The first characteristic of flows is that they are lazily evaluated. By invoking the .map, .filter, etc. methods, we only describe how the data should be transformed. Nothing happens until the flow is run.

The second important point is that concurrency is hidden. You describe what you need using the provided high-level methods; there's no need to use channels directly, not to mention other concurrency primitives.

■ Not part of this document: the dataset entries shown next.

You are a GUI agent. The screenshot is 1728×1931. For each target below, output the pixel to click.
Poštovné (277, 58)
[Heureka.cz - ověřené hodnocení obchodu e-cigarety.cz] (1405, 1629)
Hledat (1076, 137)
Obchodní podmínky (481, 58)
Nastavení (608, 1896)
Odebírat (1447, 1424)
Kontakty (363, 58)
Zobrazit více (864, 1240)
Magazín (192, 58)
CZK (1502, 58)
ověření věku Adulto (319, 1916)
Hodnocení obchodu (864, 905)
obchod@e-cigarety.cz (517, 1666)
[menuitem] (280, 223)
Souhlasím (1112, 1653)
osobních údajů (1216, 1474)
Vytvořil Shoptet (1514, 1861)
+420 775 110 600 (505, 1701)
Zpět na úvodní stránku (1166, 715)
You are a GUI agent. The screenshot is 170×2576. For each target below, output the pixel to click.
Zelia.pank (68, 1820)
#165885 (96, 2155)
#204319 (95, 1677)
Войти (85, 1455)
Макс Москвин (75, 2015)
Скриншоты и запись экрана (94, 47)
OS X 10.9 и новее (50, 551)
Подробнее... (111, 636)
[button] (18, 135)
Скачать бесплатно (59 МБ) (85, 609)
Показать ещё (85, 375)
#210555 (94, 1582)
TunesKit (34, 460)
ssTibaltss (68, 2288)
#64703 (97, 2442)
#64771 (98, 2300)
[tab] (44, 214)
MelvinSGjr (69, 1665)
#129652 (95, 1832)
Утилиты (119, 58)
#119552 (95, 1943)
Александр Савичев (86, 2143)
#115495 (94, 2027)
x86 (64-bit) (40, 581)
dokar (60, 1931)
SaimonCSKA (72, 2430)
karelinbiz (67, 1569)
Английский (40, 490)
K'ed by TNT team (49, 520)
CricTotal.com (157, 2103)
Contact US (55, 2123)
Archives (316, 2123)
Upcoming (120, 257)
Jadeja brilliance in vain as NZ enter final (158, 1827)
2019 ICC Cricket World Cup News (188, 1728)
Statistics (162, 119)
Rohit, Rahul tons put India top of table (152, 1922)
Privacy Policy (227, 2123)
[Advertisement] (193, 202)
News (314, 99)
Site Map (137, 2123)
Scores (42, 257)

Finally, we can use effectful blocking operations without any loss of expressivity of performance. That's thanks to Java's virtual threads and structured concurrency, as implemented in Java 21+ and Ox.

Dissecting the flow

To get a better understanding of how flows work, let's take a look at the various combinators used in the example above. First, we've got Flow.fromValues(...). This creates a Flow[String]: a description of a flow which, when run, will emit a number of strings. Here, this is a finite list of countries, but potentially flows might also be infinite.

Flow
  .fromValues(...)
  .map(country => ...)

Then, we .map this flow, lowercasing the names and doing a poor man's URL-encoding (don't do this in production ;) ). Once again, no data is processed, as we haven't run the flow yet. We've simply obtained another instance of Flow[String], which contains two stages: one producing the values and the other mapping them. If we were to run the flow at this point, both stages would run on the calling thread with no concurrency.

Flow
  .fromValues(...)
  .map(country => ...)
  .mapPar(3)(country =>
      ...
  )

It gets more interesting by the time we reach .mapPar. This combinator maps over each element of the incoming flow, running up to 3 mapping function invocations concurrently. This is useful if the mapping function performs effects or is otherwise blocking. And that's the case here: we perform an HTTP GET request for each country to convert the country name to the capital name.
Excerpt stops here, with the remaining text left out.